CONSIGLIO ISTRUZIONE, GIOVENTÙ, CULTURA E SPORT - FAZZOLETTO ARANCIONE IN OCCASIONE PER LA GIORNATA INTERNAZIONALE PER L'ELIMINAZIONE DELLA VIOLENZA CONTRO LE DONNE

Le etichette sociali rivestono un ruolo centrale nella costruzione e perpetuazione della violenza di genere. In molti casi, la società tende a etichettare la vittima in modo vittimizzante, spostando su di essa la responsabilità della violenza subita. Espressioni come “la donna che provocava” o “la donna che non sapeva dire di no”,“uccisa nigeriana” sono solo alcune delle modalità con cui la cultura patriarcale giustifica la violenza. Queste etichette, inoltre, riducono il fenomeno a un fatto privato, individuale o etnico, trascurando le dimensioni strutturali e collettive della violenza di genere, oltre al fatto che esiste nella violenza contemporanea il concetto di intersezionalità, cioè una complessità indefinibile con le etichette, perché la violenza con l’immigrazione si porta dietro anche esperienze complesse e stratificate di molte persone, soprattutto di coloro che vivono la violenza alla confluenza di razza, genere, e identità diverse, in un paese straniero.

Le vittime di stupro, nelle opere letterarie, sono spesso descritte attraverso l’etichetta di “vittima innocente” o “donna rovinata”, due etichette che, seppur rivelatrici di un danno profondo, non riescono a cogliere la sottilissima psicologia sociale dietro questi crimini. Nell’Ottocento e Novecento, opere come «Il secondo sesso» di Simone De Beauvoir contestano proprio queste etichette, cercando di restituire la complessità della violenza e l’importanza di liberare la narrativa delle vittime dalle costrizioni sociali imposte da ruoli sessuali tradizionali. Per esempio, nella sezione dedicata alla sessualità, De Beauvoir discute come la donna venga ridotta a oggetto di desiderio, ma anche come questa visione possa portare a una sofferenza psicologica profonda. Un passaggio fondamentale di questa sezione affronta come la donna venga definita principalmente dal desiderio maschile, una visione che non solo la riduce a oggetto ma che implica anche una sofferenza psicologica profonda. Nel capitolo “La donna e l’amore”, de Beauvoir esplora l’oggettificazione della donna nel contesto della sessualità, come la donna viene definita attraverso lo sguardo maschile e come la sua sessualità venga subordinata a quella dell’uomo.
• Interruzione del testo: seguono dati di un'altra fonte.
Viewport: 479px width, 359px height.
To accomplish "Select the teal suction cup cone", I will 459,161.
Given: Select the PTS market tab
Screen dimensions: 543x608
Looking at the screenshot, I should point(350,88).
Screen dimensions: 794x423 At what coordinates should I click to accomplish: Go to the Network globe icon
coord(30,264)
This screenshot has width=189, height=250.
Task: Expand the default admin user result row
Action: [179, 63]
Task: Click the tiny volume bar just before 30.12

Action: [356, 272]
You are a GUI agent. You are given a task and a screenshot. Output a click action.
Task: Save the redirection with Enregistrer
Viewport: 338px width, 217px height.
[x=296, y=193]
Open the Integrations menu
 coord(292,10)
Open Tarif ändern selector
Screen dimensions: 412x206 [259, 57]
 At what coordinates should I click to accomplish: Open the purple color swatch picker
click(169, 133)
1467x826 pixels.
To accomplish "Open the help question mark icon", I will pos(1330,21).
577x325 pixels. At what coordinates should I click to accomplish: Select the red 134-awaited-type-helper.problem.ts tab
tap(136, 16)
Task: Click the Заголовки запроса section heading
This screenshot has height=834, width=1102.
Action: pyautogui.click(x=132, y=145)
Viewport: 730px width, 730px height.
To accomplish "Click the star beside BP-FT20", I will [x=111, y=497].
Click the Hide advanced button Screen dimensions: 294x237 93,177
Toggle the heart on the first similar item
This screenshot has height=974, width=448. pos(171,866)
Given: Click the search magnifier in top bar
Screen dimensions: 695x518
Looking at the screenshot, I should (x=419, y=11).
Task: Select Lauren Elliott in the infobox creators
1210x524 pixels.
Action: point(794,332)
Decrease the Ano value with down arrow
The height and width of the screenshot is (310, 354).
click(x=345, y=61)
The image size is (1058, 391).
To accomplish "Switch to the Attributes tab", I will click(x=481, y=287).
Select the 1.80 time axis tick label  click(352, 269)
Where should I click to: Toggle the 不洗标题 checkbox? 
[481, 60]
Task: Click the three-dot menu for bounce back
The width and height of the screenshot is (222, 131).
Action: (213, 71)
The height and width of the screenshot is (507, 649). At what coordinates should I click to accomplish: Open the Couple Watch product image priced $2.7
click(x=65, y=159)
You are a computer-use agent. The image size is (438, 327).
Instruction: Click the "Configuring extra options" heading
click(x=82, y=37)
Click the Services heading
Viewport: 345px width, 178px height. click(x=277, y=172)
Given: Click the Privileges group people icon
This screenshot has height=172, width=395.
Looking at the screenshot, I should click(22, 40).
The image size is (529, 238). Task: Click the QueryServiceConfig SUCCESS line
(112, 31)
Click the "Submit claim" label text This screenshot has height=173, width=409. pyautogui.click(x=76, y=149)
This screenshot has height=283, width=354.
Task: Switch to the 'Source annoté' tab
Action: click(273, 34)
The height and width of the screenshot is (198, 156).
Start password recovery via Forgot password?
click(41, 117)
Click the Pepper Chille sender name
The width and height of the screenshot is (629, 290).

De Beauvoir scrive: «L’amore per una donna non è mai una relazione di eguali. La donna è concepita come l’oggetto del desiderio maschile; essa non ha alcuna autonomia sessuale, ma è destinata a soddisfare i bisogni e i desideri dell’altro» (Simone de Beauvoir, Il secondo sesso, Capitolo 2 “La donna e l’amore”).

Allo stesso tempo, l’aggressore è spesso descritto come “un pazzo”, “un mostro” o “un uomo con problemi”. Sebbene in alcuni casi gli autori di violenza possano avere tratti psicopatologici, la maggior parte degli aggressori non è malata, ma agisce secondo modelli appresi e radicati nella cultura della disuguaglianza di genere. In questo modo, si evita di affrontare la vera natura della violenza, che è legata a strutture di potere e a norme sociali che legittimano il dominio maschile.

Nella letteratura, la violenza di genere è stata frequentemente associata a etichette come “possesso”, “desiderio”, “vendetta”, “colpa” o “complicità”. Queste etichette, purtroppo, tendono a ridurre e a semplificare una realtà complessa, spesso ignorando la molteplicità delle esperienze delle vittime e le cause profonde della violenza.

La letteratura è una potente agenzia di socializzazione che definisce, trasmette e spesso sfida le norme e i valori sociali. Le etichette linguistiche che vengono applicate alla violenza di genere in letteratura influiscono notevolmente sul modo in cui la società comprende e discute questi fenomeni. In molti casi, l’uso di determinate parole e concetti nel contesto letterario contribuisce alla creazione di categorie che possono semplificare o, al contrario, problematicizzare la violenza di genere.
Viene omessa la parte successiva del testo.